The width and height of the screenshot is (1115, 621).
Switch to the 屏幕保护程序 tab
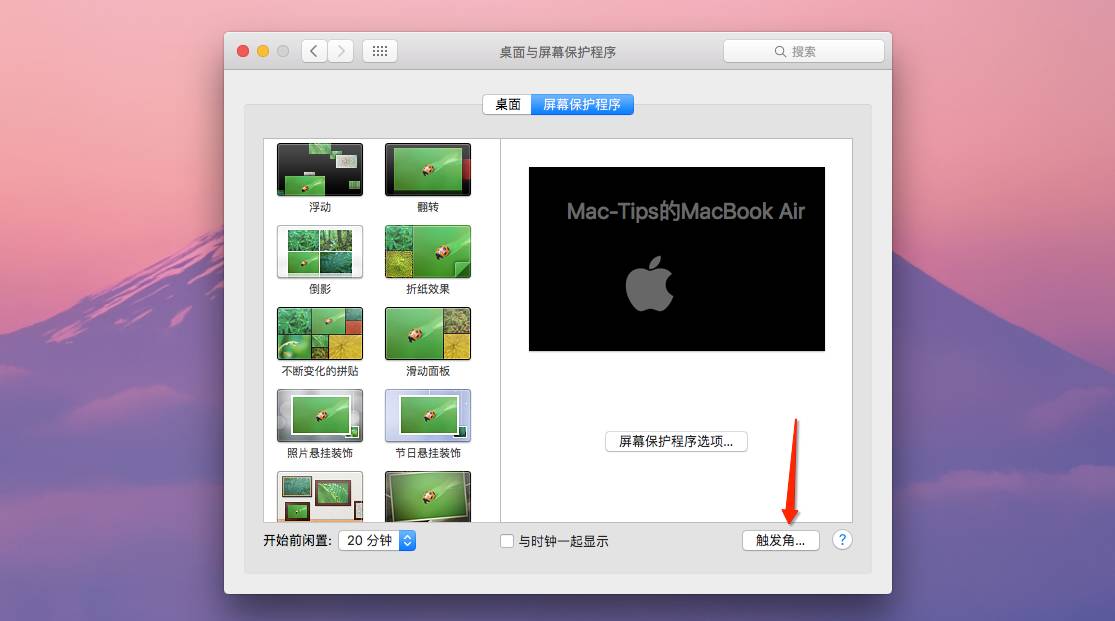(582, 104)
────────
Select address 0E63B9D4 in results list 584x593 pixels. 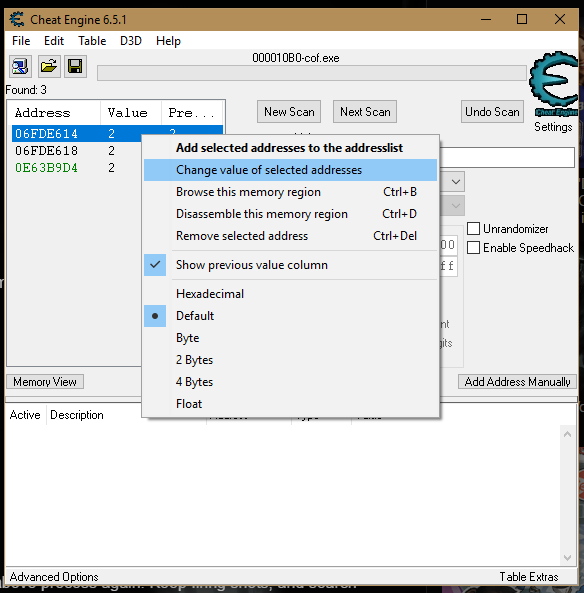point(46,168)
────────
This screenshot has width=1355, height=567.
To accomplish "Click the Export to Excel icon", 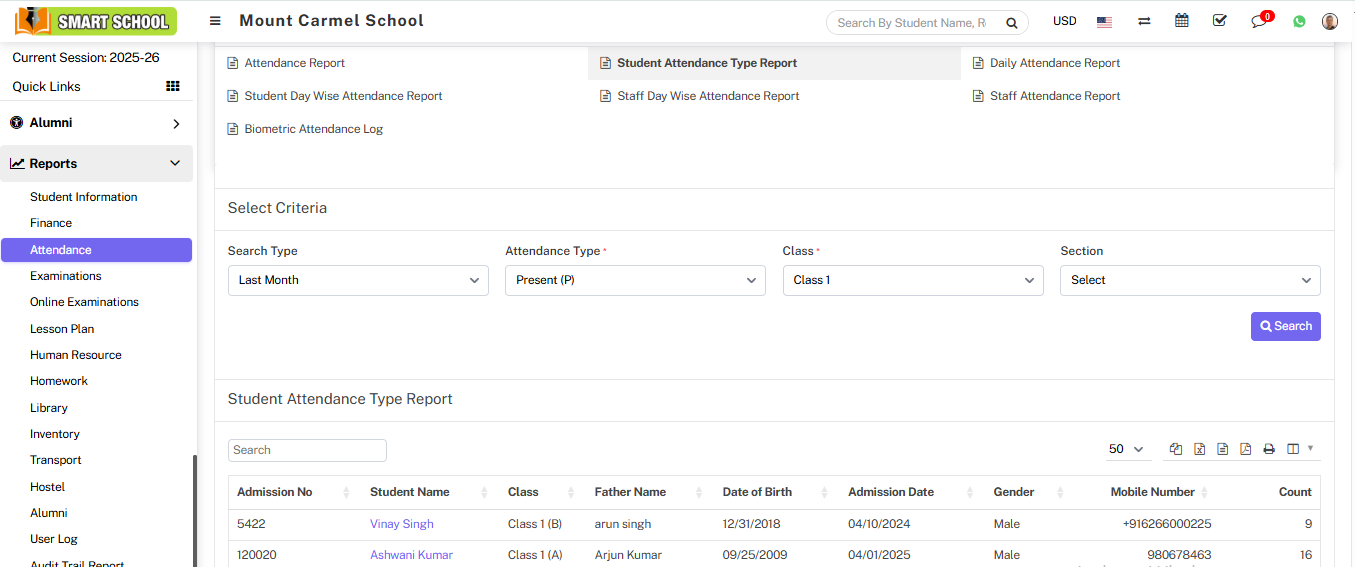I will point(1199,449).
────────
__Soal__:
Ada berapa baris dalam entri di atas yang memuat string "width", dengan huruf besar dan kecil dibedakan? Jawab hanya dengan angkanya.

__Jawaban Benar__:
2